◆ To do
Would you print the records as they stand, down to the last character?

════

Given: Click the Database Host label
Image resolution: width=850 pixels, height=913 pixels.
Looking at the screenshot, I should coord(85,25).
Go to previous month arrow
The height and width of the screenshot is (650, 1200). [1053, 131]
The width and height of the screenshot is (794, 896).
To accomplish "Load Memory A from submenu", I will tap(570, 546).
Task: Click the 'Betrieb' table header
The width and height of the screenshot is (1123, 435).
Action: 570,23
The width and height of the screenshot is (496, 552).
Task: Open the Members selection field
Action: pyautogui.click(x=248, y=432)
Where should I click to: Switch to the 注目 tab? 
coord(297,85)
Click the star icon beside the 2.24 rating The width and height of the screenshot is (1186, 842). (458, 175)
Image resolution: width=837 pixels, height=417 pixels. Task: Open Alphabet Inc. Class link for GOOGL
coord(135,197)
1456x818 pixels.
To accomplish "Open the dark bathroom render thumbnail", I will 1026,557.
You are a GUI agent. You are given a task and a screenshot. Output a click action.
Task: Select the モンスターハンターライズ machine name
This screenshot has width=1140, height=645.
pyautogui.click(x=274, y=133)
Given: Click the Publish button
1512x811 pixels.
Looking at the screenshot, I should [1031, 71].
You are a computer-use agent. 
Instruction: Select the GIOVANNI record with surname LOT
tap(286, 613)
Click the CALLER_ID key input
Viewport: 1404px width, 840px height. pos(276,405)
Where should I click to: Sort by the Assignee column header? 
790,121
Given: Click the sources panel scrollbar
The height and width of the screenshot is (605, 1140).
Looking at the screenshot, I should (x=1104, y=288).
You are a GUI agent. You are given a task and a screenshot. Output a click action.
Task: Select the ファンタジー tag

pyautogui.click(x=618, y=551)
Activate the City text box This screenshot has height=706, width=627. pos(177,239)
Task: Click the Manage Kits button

════

◆ Exercise response
Given: Click the Database Host label
Image resolution: width=850 pixels, height=913 pixels.
Looking at the screenshot, I should coord(85,25).
Go to previous month arrow
The height and width of the screenshot is (650, 1200). [1053, 131]
The width and height of the screenshot is (794, 896).
To accomplish "Load Memory A from submenu", I will tap(570, 546).
Task: Click the 'Betrieb' table header
The width and height of the screenshot is (1123, 435).
Action: 570,23
The width and height of the screenshot is (496, 552).
Task: Open the Members selection field
Action: pyautogui.click(x=248, y=432)
Where should I click to: Switch to the 注目 tab? 
coord(297,85)
Click the star icon beside the 2.24 rating The width and height of the screenshot is (1186, 842). (458, 175)
Image resolution: width=837 pixels, height=417 pixels. Task: Open Alphabet Inc. Class link for GOOGL
coord(135,197)
1456x818 pixels.
To accomplish "Open the dark bathroom render thumbnail", I will 1026,557.
You are a GUI agent. You are given a task and a screenshot. Output a click action.
Task: Select the モンスターハンターライズ machine name
This screenshot has width=1140, height=645.
pyautogui.click(x=274, y=133)
Given: Click the Publish button
1512x811 pixels.
Looking at the screenshot, I should [1031, 71].
You are a computer-use agent. 
Instruction: Select the GIOVANNI record with surname LOT
tap(286, 613)
Click the CALLER_ID key input
Viewport: 1404px width, 840px height. pos(276,405)
Where should I click to: Sort by the Assignee column header? 
790,121
Given: Click the sources panel scrollbar
The height and width of the screenshot is (605, 1140).
Looking at the screenshot, I should (x=1104, y=288).
You are a GUI agent. You are given a task and a screenshot. Output a click action.
Task: Select the ファンタジー tag

pyautogui.click(x=618, y=551)
Activate the City text box This screenshot has height=706, width=627. pos(177,239)
Task: Click the Manage Kits button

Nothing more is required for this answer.